[Collected data entries]
==============================

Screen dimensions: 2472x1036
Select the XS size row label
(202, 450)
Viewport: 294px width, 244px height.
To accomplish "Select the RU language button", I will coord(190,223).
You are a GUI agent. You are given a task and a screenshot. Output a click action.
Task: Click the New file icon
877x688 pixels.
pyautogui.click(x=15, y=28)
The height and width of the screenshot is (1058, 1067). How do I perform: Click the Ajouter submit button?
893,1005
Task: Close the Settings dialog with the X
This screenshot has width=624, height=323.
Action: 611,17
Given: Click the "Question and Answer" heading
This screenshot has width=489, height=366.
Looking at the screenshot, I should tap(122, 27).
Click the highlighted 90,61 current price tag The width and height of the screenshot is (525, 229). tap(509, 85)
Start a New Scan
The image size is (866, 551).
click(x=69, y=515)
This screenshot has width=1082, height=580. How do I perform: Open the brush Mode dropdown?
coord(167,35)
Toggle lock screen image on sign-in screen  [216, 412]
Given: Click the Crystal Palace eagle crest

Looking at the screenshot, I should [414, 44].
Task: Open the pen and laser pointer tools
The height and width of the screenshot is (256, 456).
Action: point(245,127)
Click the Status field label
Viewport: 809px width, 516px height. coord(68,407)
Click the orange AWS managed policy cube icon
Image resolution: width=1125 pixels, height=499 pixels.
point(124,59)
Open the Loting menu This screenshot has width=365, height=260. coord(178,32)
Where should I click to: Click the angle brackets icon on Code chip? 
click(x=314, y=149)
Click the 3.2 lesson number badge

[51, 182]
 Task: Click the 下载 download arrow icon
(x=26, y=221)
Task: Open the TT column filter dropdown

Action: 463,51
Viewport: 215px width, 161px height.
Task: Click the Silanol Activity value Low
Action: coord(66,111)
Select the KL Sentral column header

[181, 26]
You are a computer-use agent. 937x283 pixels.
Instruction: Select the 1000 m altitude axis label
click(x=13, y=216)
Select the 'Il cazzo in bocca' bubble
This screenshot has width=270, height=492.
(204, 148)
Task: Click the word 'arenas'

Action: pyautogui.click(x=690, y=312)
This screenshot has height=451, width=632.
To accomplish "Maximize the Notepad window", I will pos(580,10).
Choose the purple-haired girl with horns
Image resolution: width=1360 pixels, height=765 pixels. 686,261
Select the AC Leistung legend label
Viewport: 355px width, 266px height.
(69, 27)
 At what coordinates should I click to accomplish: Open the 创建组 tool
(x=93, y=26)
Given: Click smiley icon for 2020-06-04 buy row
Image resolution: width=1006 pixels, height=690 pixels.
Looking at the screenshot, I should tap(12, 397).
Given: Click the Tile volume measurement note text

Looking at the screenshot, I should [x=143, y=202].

==============================

- What you have to do
The answer must consist of all the entries, copied exactly.

- Solution to this exercise
Screen dimensions: 2472x1036
Select the XS size row label
(202, 450)
Viewport: 294px width, 244px height.
To accomplish "Select the RU language button", I will coord(190,223).
You are a GUI agent. You are given a task and a screenshot. Output a click action.
Task: Click the New file icon
877x688 pixels.
pyautogui.click(x=15, y=28)
The height and width of the screenshot is (1058, 1067). How do I perform: Click the Ajouter submit button?
893,1005
Task: Close the Settings dialog with the X
This screenshot has width=624, height=323.
Action: 611,17
Given: Click the "Question and Answer" heading
This screenshot has width=489, height=366.
Looking at the screenshot, I should tap(122, 27).
Click the highlighted 90,61 current price tag The width and height of the screenshot is (525, 229). tap(509, 85)
Start a New Scan
The image size is (866, 551).
click(x=69, y=515)
This screenshot has width=1082, height=580. How do I perform: Open the brush Mode dropdown?
coord(167,35)
Toggle lock screen image on sign-in screen  [216, 412]
Given: Click the Crystal Palace eagle crest

Looking at the screenshot, I should [414, 44].
Task: Open the pen and laser pointer tools
The height and width of the screenshot is (256, 456).
Action: point(245,127)
Click the Status field label
Viewport: 809px width, 516px height. coord(68,407)
Click the orange AWS managed policy cube icon
Image resolution: width=1125 pixels, height=499 pixels.
point(124,59)
Open the Loting menu This screenshot has width=365, height=260. coord(178,32)
Where should I click to: Click the angle brackets icon on Code chip? 
click(x=314, y=149)
Click the 3.2 lesson number badge

[51, 182]
 Task: Click the 下载 download arrow icon
(x=26, y=221)
Task: Open the TT column filter dropdown

Action: 463,51
Viewport: 215px width, 161px height.
Task: Click the Silanol Activity value Low
Action: coord(66,111)
Select the KL Sentral column header

[181, 26]
You are a computer-use agent. 937x283 pixels.
Instruction: Select the 1000 m altitude axis label
click(x=13, y=216)
Select the 'Il cazzo in bocca' bubble
This screenshot has width=270, height=492.
(204, 148)
Task: Click the word 'arenas'

Action: pyautogui.click(x=690, y=312)
This screenshot has height=451, width=632.
To accomplish "Maximize the Notepad window", I will pos(580,10).
Choose the purple-haired girl with horns
Image resolution: width=1360 pixels, height=765 pixels. 686,261
Select the AC Leistung legend label
Viewport: 355px width, 266px height.
(69, 27)
 At what coordinates should I click to accomplish: Open the 创建组 tool
(x=93, y=26)
Given: Click smiley icon for 2020-06-04 buy row
Image resolution: width=1006 pixels, height=690 pixels.
Looking at the screenshot, I should tap(12, 397).
Given: Click the Tile volume measurement note text

Looking at the screenshot, I should [x=143, y=202].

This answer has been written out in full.